Transfer pricing is obviously global in nature. Over the last 20 years the number of countries that have implemented any kind of transfer pricing rules has increased exponentially. But some countries are way ahead of others in terms of their understanding of transfer pricing. In the US, they took the first steps towards legal rules on transfer pricing in the early 1900s. There are indirect references to transfer pricing in the regulations dating back to 1917, and they began formally applying the arm’s length standard in 1934. Whereas many countries didn’t start doing that until about ten years ago.

So, imagine that you’re looking at a transaction involving the US and India. On the US side, you put policies in place that state the transaction is arm’s length so, logically, it has to be arm’s length from the Indian side as well. But India comes up with a different rule and regulation. There is a ‘safe harbour’ rule in India, which requires you to target, say, 20% profit for example.

But the US may not recognise that. Because from the US side it's all about economics, and from an economic standpoint when you do the comparable study you have 10% profit margin. So that kind of thing creates a natural friction between tax authorities. Depending on the countries and tax authorities you’re dealing with, it can be a bit challenging, depending on how advanced they are in their understanding of transfer pricing. And obviously sometimes it’s just policy-driven.
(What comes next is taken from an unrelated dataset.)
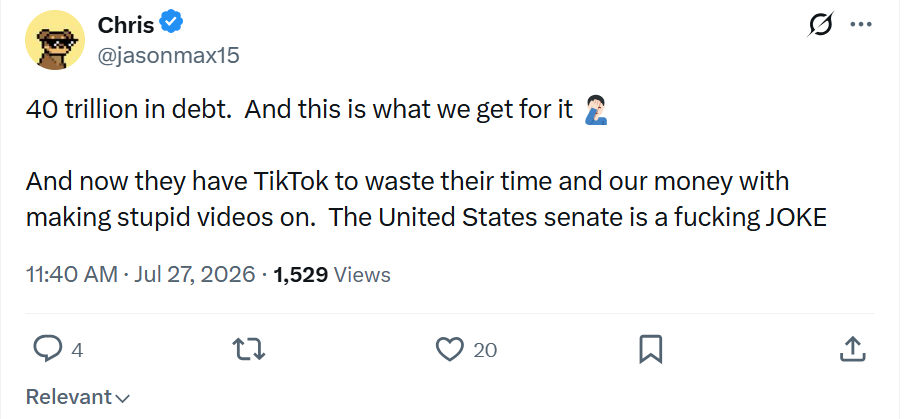Open the three-dot more options menu
The width and height of the screenshot is (908, 419).
pos(861,24)
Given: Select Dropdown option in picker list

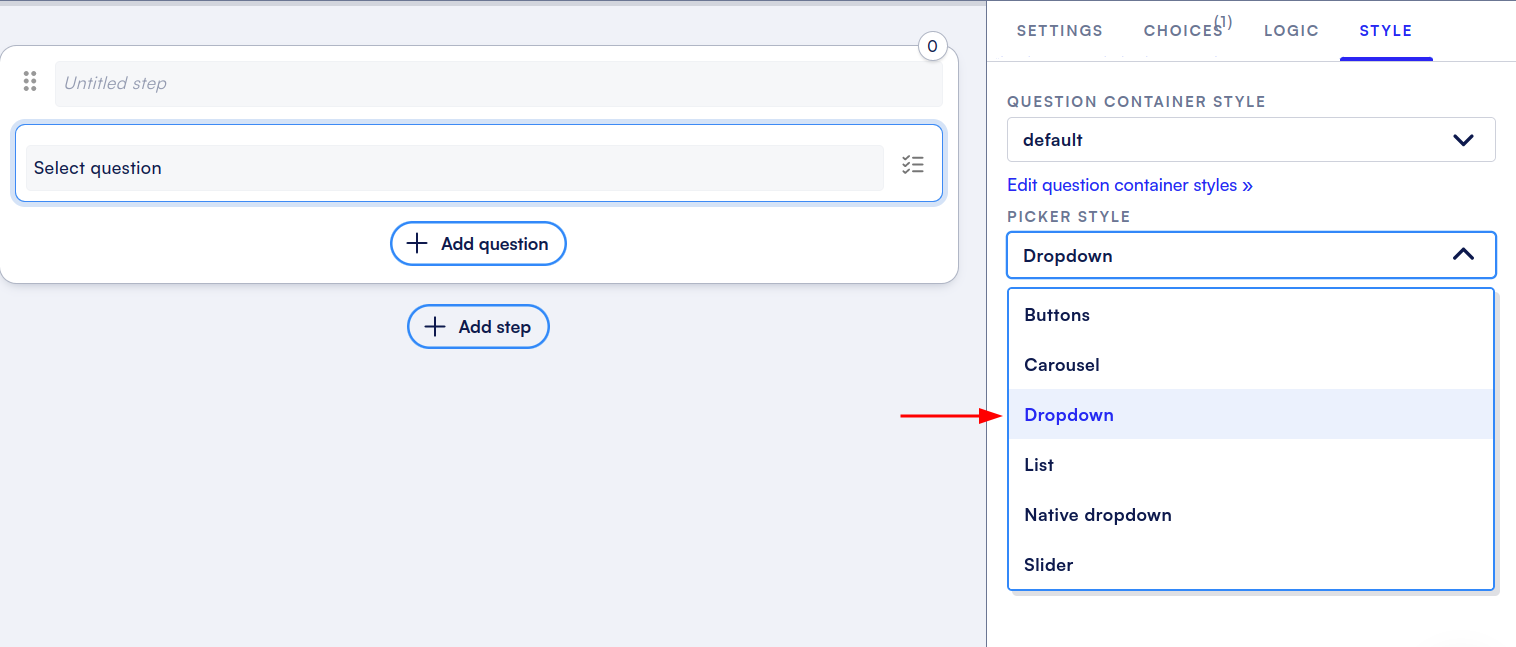Looking at the screenshot, I should coord(1069,415).
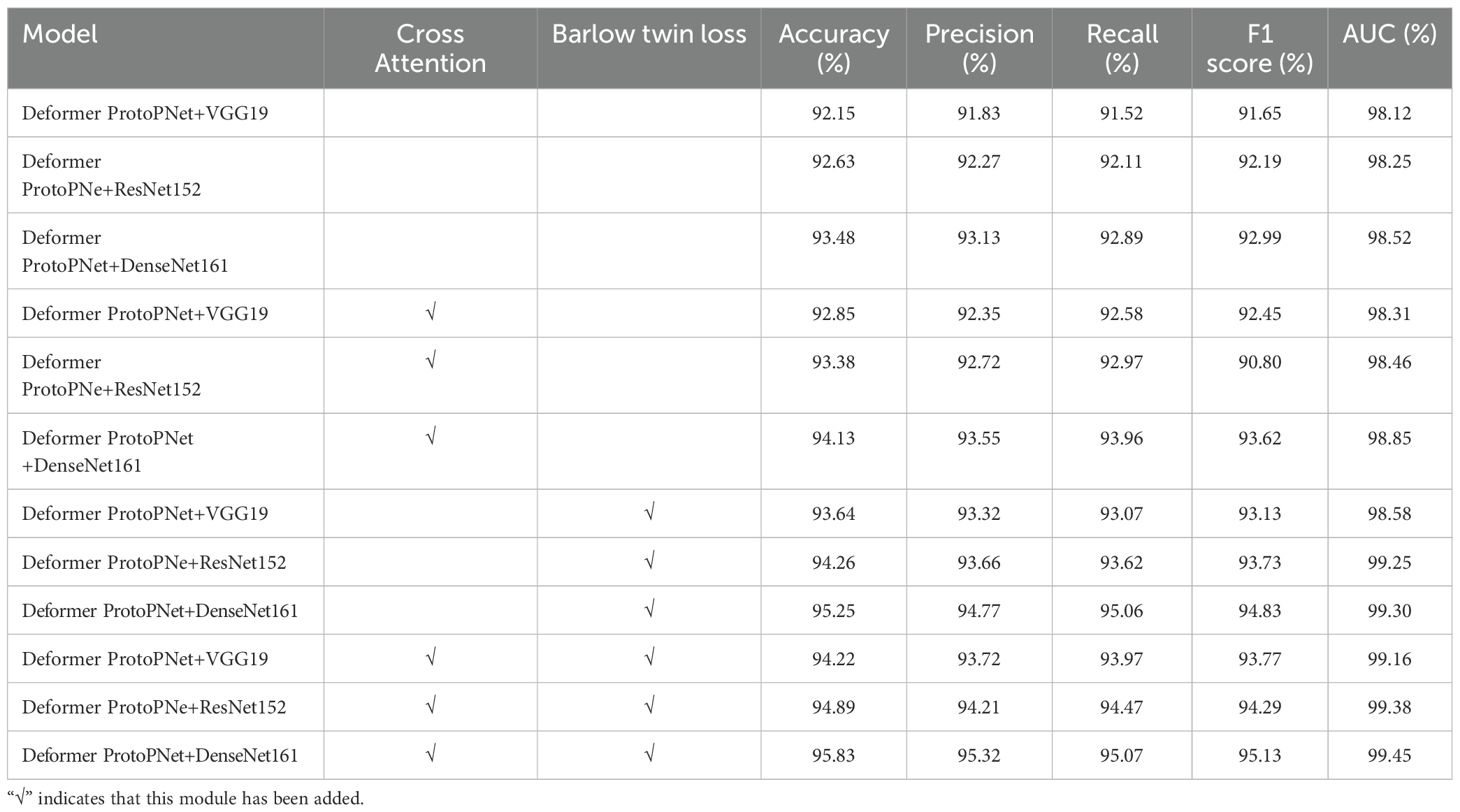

So I was a little bit surprised. But at the same time, because it's not black and white – some people may give more deference to a particular fact pattern than other people would – we'll see what happens.


Did you think there might be more to come?

Maybe. The same thing happened with Altera in the past. So we'll see what happens. If there are other hearings, if they re-open it, and if it does progress and this gives more certainty to everybody, that would be great. If not, the importance of the legal aspects of transfer pricing is only going to increase in future.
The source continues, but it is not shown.